Thursday, 9 May 2013

A familiar place

With an just over an hour's wait on Lusaka runway before the final hop over to Harare, looking out over a tarmac that ends abruptly in Savannah, my mind dwells not on the adventures that lay out there ahead of me but the past week in London.

When I was sitting in Stockholm Arlanda finishing the last of an expensively cheap bottle of whisky, I looked down at key ring.  It is the first time I can recall not owning a single key and it gave me a sense of homeless freedom.

Flying back into London, following the line of the Thames as if it were a vein and our plane was a blood cell pulsing along mindlessly behind those before it, easily spotting all the familiar sights. I couldn't help but get annoyed at how excited fellow passengers were at sighting this or that stadium, some confusing Twickenham for Wembly.  I looked upon Richmond bridge almost as if I was going to mindlessly make my way back along the Thames to the place I spent so much of my time in London.  Stepping out of the arrivals hall to have a familiar face waiting for me, a rare occurrence in my travel over the years, I realised that I was not home but I had plenty of homes.

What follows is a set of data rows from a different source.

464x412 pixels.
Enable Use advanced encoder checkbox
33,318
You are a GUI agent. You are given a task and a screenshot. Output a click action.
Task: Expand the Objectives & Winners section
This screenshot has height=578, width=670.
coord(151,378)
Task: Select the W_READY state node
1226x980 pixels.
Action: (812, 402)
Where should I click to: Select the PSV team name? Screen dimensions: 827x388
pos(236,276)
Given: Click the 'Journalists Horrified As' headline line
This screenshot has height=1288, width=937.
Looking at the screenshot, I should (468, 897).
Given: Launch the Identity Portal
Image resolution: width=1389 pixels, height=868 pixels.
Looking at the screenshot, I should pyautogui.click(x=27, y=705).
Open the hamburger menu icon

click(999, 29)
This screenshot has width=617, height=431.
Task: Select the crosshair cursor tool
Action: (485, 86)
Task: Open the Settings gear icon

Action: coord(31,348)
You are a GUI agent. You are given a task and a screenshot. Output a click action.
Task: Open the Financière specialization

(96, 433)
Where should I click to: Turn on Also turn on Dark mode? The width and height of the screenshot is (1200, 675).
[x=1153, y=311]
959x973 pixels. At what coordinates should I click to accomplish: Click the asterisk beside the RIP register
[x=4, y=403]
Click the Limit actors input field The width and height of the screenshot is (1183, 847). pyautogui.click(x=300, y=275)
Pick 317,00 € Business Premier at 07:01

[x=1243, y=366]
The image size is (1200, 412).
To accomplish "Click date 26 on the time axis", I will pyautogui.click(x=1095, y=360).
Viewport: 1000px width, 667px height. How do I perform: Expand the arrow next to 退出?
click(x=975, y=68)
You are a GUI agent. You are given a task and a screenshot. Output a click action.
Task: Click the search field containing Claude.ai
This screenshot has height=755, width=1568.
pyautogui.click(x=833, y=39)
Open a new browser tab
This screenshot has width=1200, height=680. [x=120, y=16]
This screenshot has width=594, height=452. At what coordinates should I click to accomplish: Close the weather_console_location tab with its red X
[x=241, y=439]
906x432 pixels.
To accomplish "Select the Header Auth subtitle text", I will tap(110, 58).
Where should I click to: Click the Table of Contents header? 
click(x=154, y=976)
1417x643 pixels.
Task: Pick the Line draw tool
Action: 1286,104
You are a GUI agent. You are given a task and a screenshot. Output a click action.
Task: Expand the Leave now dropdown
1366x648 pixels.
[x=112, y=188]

My first day set a precedent by sharing a bottle of goldwasser at 10am and ended in the happy haze of margaritas and green gauccamoli with a grasshopper thrown in for good measure.  Through the week London continued to open her delights, days were lazy and hazy spent absorbing much needed sun while nights were consumed the happy chemicals produced long days in one of the worlds greatest cities. Maybe that is just the romance of not having demands on my time talking, I certainly realised how unsustainable it was by the end of the week.  It was a dizzying mix of socializing with friends, colleagues, new acquaintances and lovers past and present.  Though all through the week there was the underlying knowing that no matter where we all end up, the connections we have made in London means there will always be someone with a smile waiting at a terminal for us when you need it.